With Penelope’s type of loom, the web could be woven only from the top downwards. This was also the Jewish custom in NT times with the other form of upright loom. Our Lord’s tunic, it will be remembered, ‘was without seam, woven from the top throughout’ (Joh_19:23). For the weaving of such seamless robes, which were in vogue in Egypt under the later dynasties at least, it was necessary to mount a double warp and to weave each face of the warp with a continuous weft (see EBi [Note: Encyclopædia Biblica.] iv. 5289).

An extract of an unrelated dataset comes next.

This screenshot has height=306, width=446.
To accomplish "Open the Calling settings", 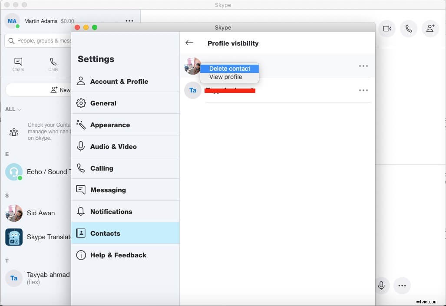I will click(x=102, y=168).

5. When the web was finished, the weaver cut the ends of the warp threads, those left hanging being the thrum of Isa_38:12 RVm [Note: Revised Version margin.] , and rolled up the web. These two processes are the source of the figures for premature death in the passage cited. The ‘new’ cloth of Mat_9:16, Mar_2:21 AV [Note: Authorized Version.] was unfulled (RV [Note: Revised Version.] ‘undressed’), that is, cloth fresh from the loom. The milling or fulling was the work of the fuller (Arts and Crafts, § 6).

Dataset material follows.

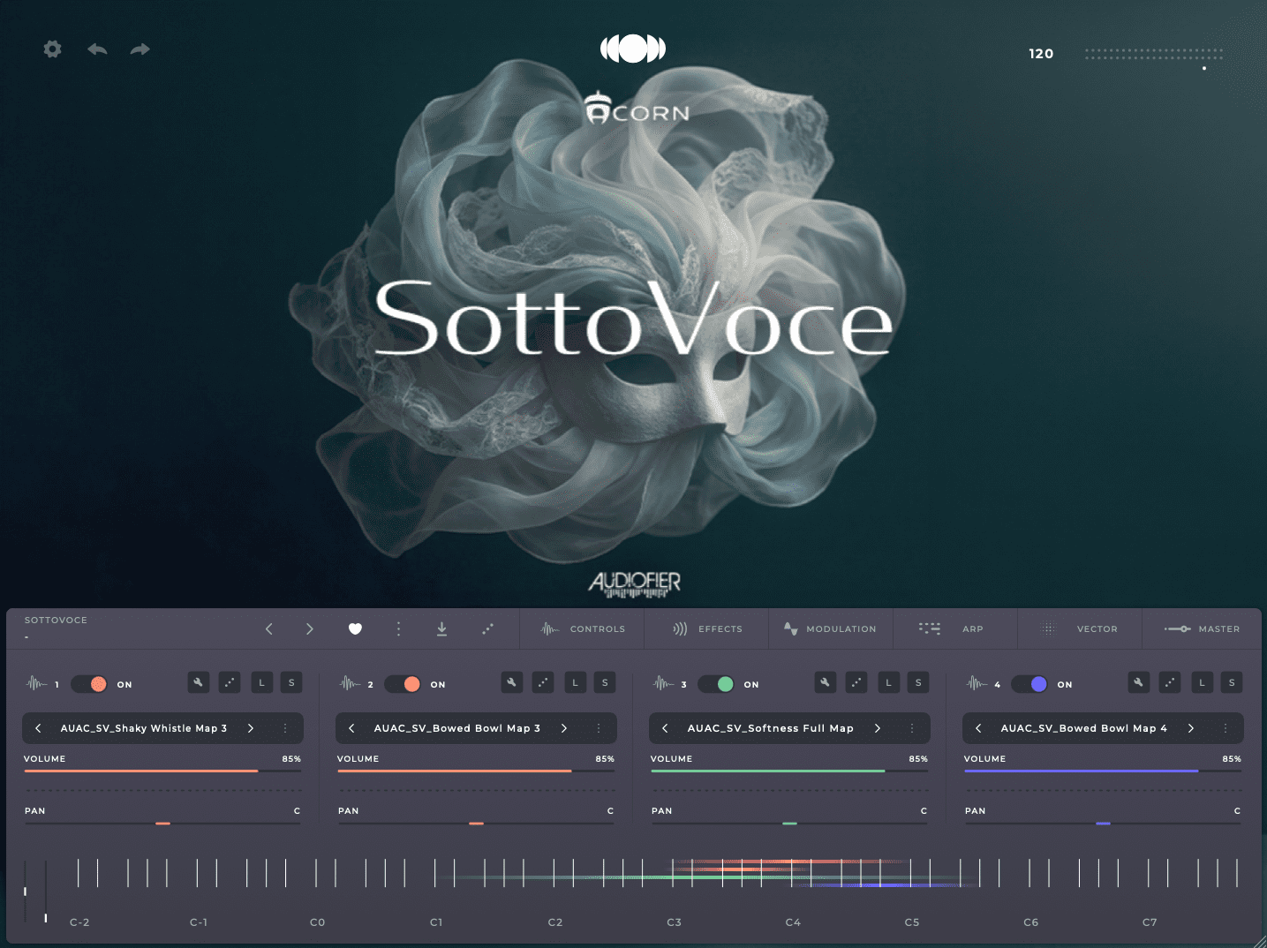This screenshot has width=1267, height=948.
Task: Click the download preset icon
Action: 441,628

6. Special kinds of fabrics.—By appropriate arrangement of the warp, woof, and leash-rods, striped, checked, and other varieties of cloth were produced. The cloth intended by the ‘chequer work’ of Exo_28:4 is quite uncertain. The Revisers probably mean by the phrase a species of check, produced by alternating different coloured bands in the warp, or in the woof, or in both, The ‘work of the cunning workman’ (Exo_26:1 etc.), of which the inner curtains of the Tabernacle were composed, was probably a species of tapestry (EV [Note: English Version.] Pro_7:16; Pro_31:22 but here doubtful), in which a design was traced by inserting short coloured threads behind a varying number of warp threads.
A weft of gold thread was employed for the high priest’s robes (Exo_28:6 f., Exo_39:2 ff.; cf. Jdt_10:21, 2Ma_5:2 ‘cloth of gold’). Herod Agrippa’s ‘royal apparel’ (Act_12:21) is said by Josephus to have been woven throughout of silver thread.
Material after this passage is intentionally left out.